Zuletzt hatte es ordentlich Krach gegeben in der Medizintechnik-Sparte des Siemens-Konzerns. In einem anonymen 16-seitigen Dossier beschwerten sich Mitarbeiter unter anderem über den autoritären Führungsstil ihres Chefs Bernd Montag, über eine übereilt formulierte Strategie für die Geschäfte und nicht zuletzt über den ein wenig unglücklich gewählten neuen Namen der Sparte: Seit kurzem heißt der in Erlangen angesiedelte Bereich „Healthineers“.

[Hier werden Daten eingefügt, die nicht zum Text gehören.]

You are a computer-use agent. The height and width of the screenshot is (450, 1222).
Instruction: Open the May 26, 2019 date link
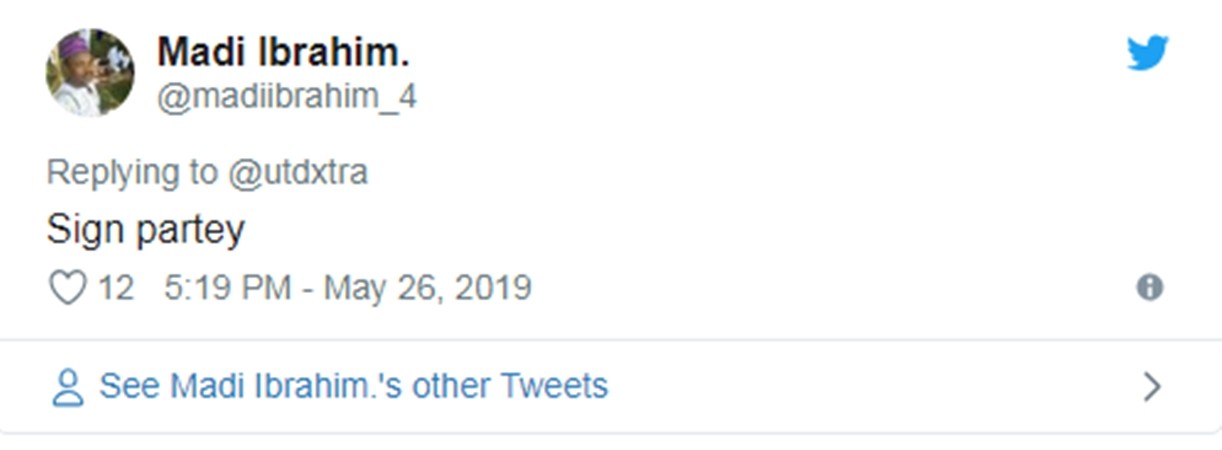pos(427,289)
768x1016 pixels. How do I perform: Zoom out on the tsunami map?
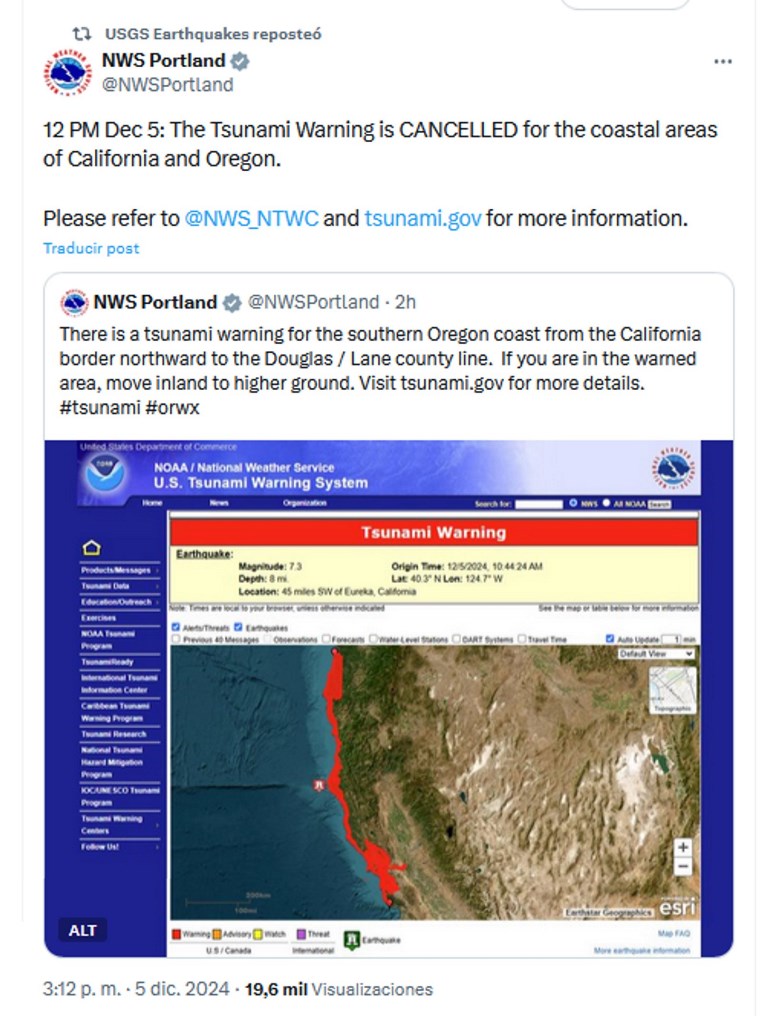683,867
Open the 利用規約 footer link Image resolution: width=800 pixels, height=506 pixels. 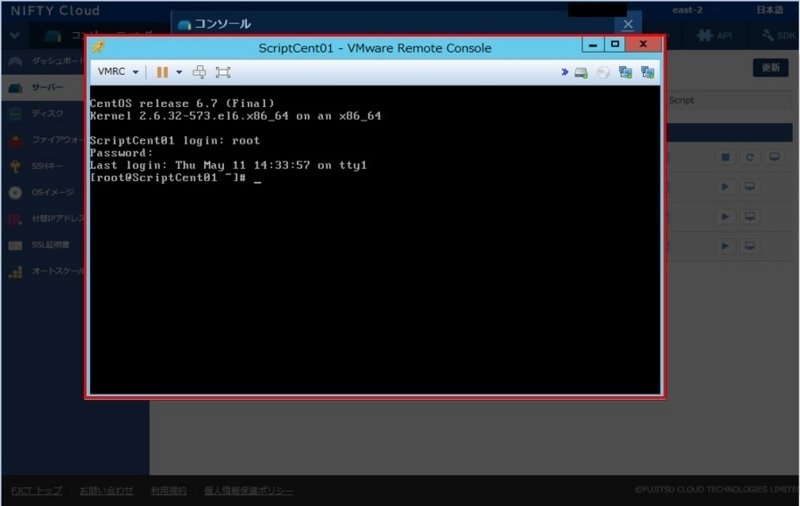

Kaeser lobt das Management der Medizintechnik ausdrücklich. „Das Management hat in den letzten zwei Jahren einen guten Job gemacht“, sagte der Siemens-Chef heute bei der Vorlage der Bilanz für das Ende September abgelaufene Geschäftsjahr des Siemens-Konzerns. Die Zahlen der Medizintechnik können sich in der Tat sehen lassen. In den vergangenen fünf Jahren steigerte die Sparte ihre Ergebnismarge um vier Prozentpunkte auf fast 18 Prozent. Die Medizintechnik ist damit der profitabelste Bereich der Münchner.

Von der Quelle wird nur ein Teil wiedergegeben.